Retirement of Founding Director Winfried Menninghaus
On December 31, 2022, Winfried Menninghaus’s term of office at the Max Planck Institute for Empirical Aesthetics came to an end. In 2013, he was appointed as one of the founding directors of the Institute and has since headed the Department of Language and Literature. As is customary in the Max Planck Society, the department was closed upon his retirement.

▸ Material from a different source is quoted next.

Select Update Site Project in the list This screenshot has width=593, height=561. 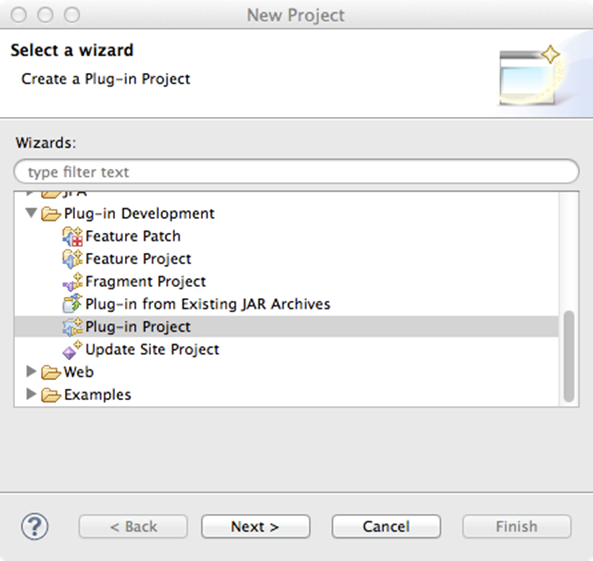click(152, 350)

Winfried Menninghaus primarily focused his research at our Institute on the aesthetically relevant features of linguistic utterances and texts and on the mechanisms of their cognitive, emotional, and aesthetic effects in poetry, literary prose, and everyday language. Special emphasis was placed on what Roman Jakobson refers to as “parallelisms,” repetitive-variant patterns in the phonology, morphology, and syntax of aesthetic language. For the first time, these patterns and their effects were empirically investigated in a more comprehensive way in Menninghaus’s department. Moreover, ancient speculations on the affinity of poems and songs with respect to melodic patterns could be put on a new basis in a multi-methodical way.

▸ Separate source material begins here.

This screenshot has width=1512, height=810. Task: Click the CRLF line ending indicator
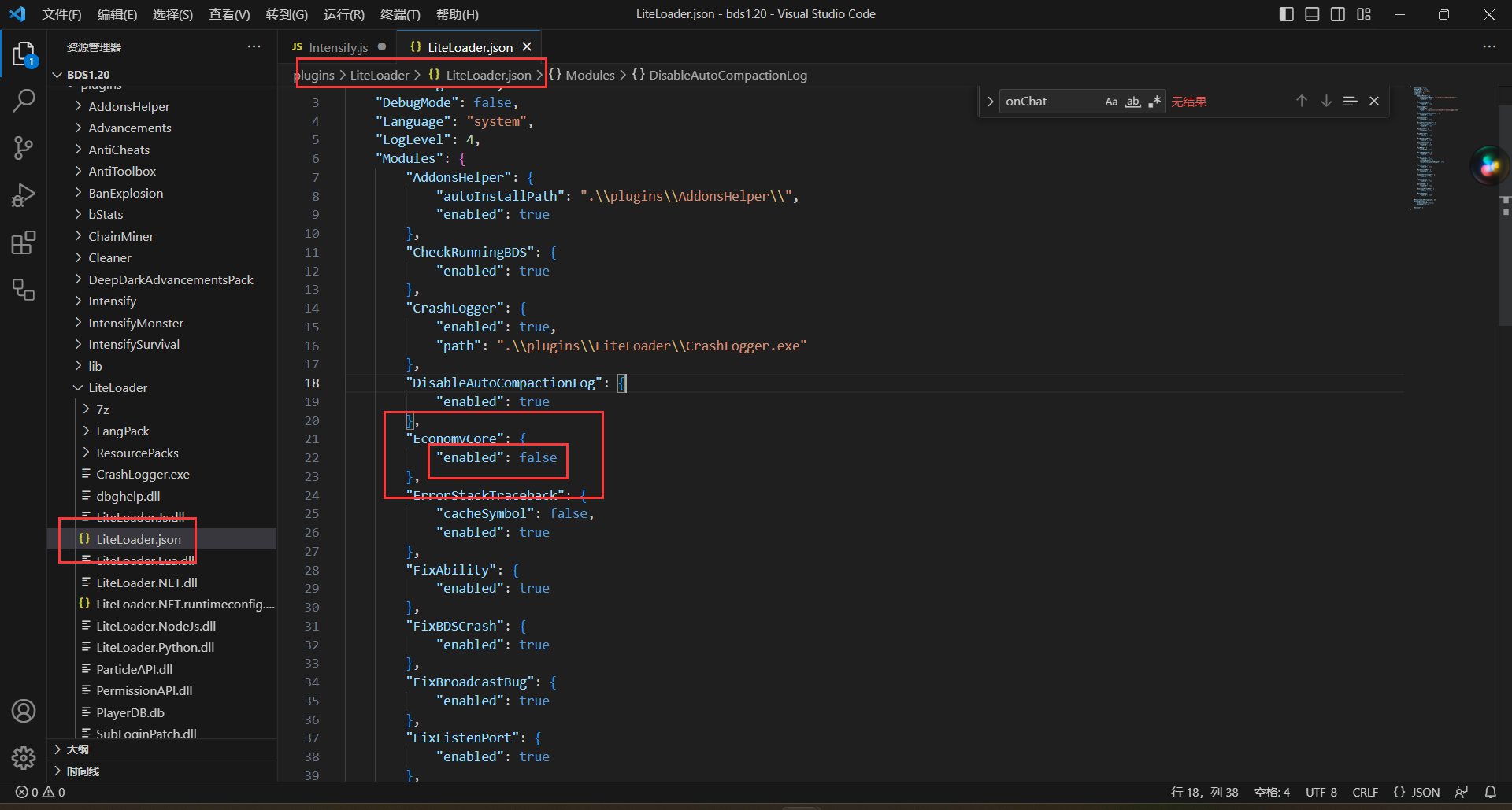point(1365,792)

Beyond the narrower field of the aesthetics of language, members of Menninghaus’s department have published numerous theoretical and empirical studies, in particular on the properties and effects of what already the philosopher Kant had conceptualized as “ästhetische Gefühle”—i.e., feelings that involve aesthetic evaluation and hence are predictive of “aesthetic liking.” One main area of focus was the previously poorly studied construct of being moved, including its physiological correlates (“chills,” goose bumps). In this context, the ‘paradox’ of taking pleasure in negative feelings, which has been much discussed since the Aristotelian theory of tragedy, was also given a new explanation from the perspective of the psychology of aesthetics.

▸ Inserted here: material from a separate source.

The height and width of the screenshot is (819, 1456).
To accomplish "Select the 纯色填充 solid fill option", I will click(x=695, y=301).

Winfried Menninghaus received his doctorate from the University of Marburg in 1979 with a study on Walter Benjamin’s theory of the “magic” dimensions of language and Paul Celan’s poetry. In addition to studies on Shakespeare, Goethe, Klopstock, Hölderlin, Kafka, Ludwig Tieck, Gottfried Keller, Franz Kafka, and other authors, he has also published extensive books on the philosophy of beauty and disgust.
From 1985 to 1989, Winfried Menninghaus first worked as researcher and lecturer at what is now the Peter Szondi Institute at Freie Universität Berlin; he was subsequently appointed professor of comparative literature there, a position he held until 2013. He also had offers for distinguished senior professorships at Yale and Princeton Universities. In 2007, Winfried Menninghaus established the research cluster “Languages of Emotion” at Freie Universität Berlin, involving more than 20 different disciplines. It was in this context that he began his empirical research on the aesthetics of language.
In 2013, together with Melanie Wald-Fuhrmann, he was appointed founding director of the MPI for Empirical Aesthetics. From April 2015 to March 2017, he was Managing Director of the still young institute. During this time, he also strongly advocated for the site of the former Dondorfsche Druckerei in Frankfurt-Bockenheim to become the future location of the Institute.